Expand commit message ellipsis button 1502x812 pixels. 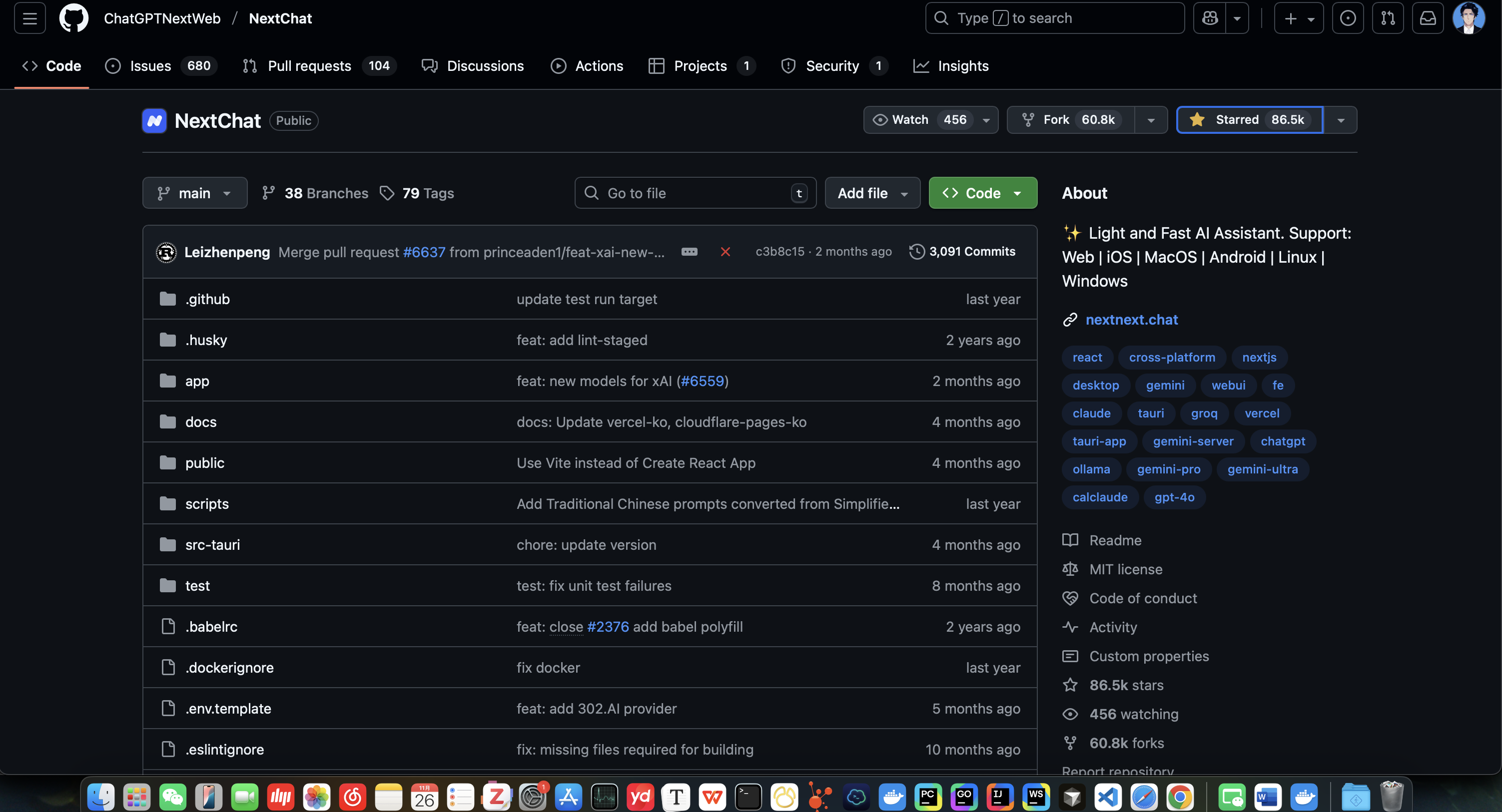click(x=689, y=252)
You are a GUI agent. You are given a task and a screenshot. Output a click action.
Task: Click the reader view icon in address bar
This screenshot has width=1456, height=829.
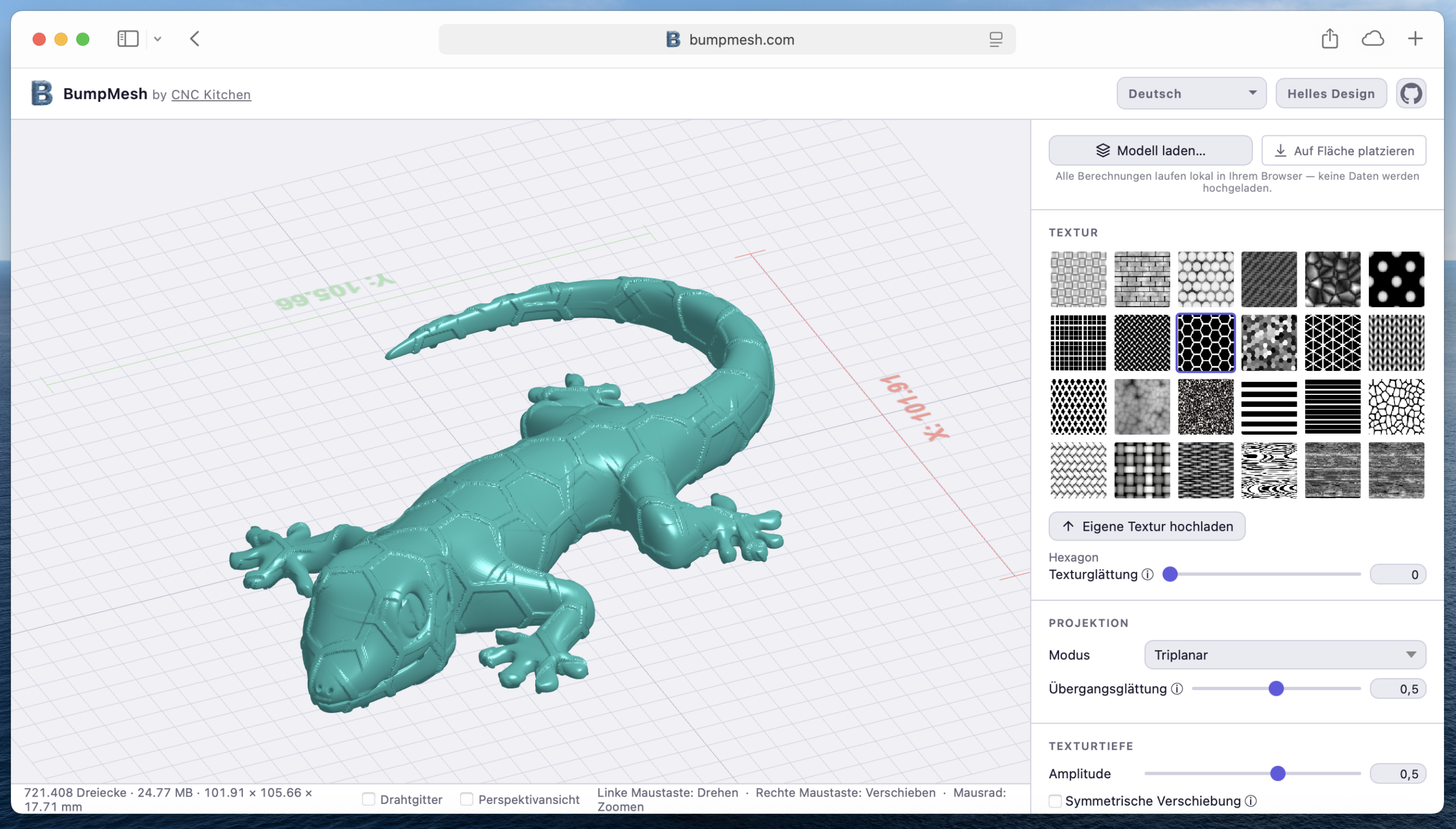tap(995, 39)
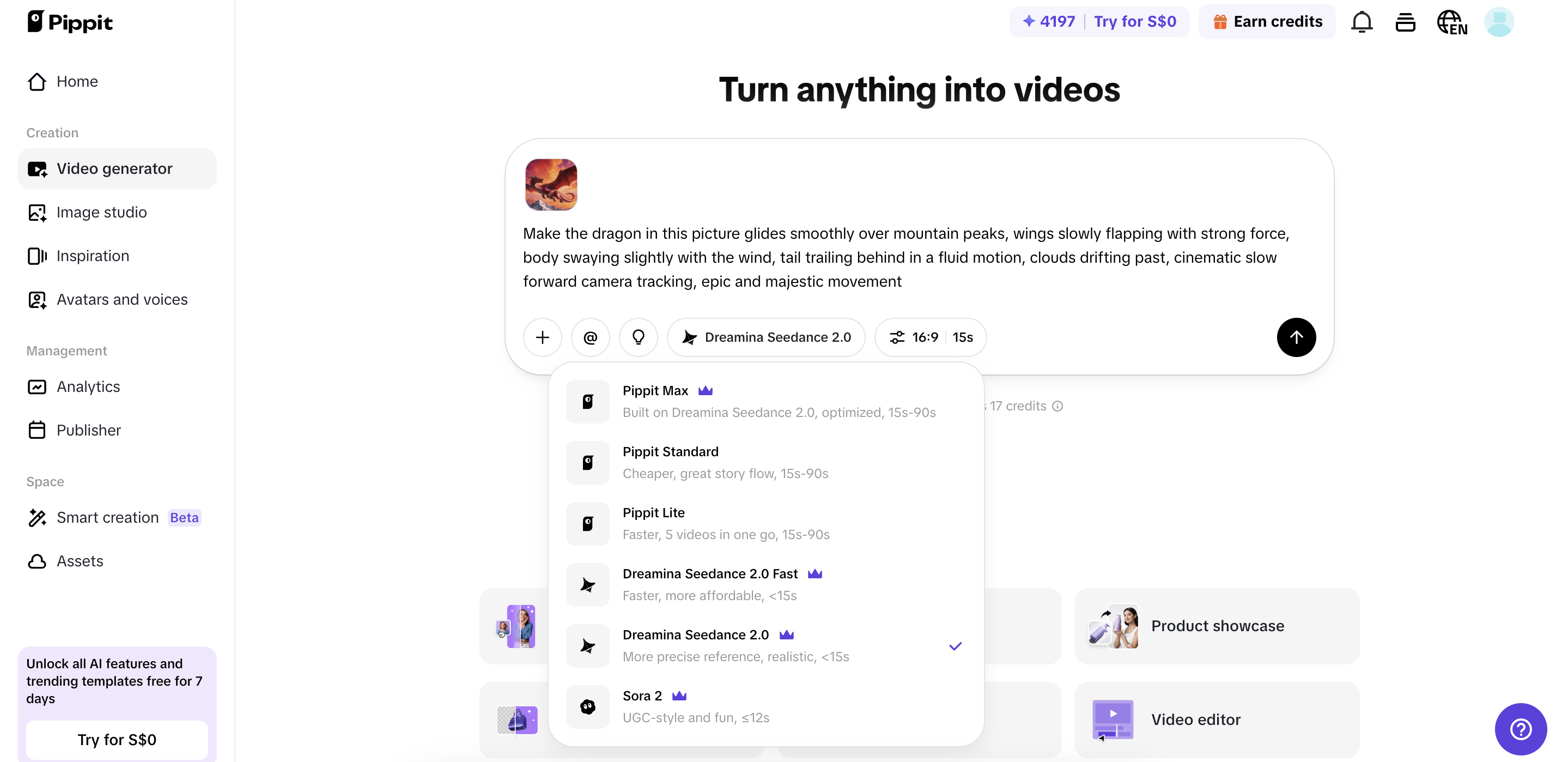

» **What you should do**
Beginning with the line containing "Task: Click the" and ending with the last line of the data above, repeat each line exactly. Include no pictures and no other lines.

» **Output**
Task: Click the reader view icon in address bar
This screenshot has width=1456, height=829.
tap(995, 39)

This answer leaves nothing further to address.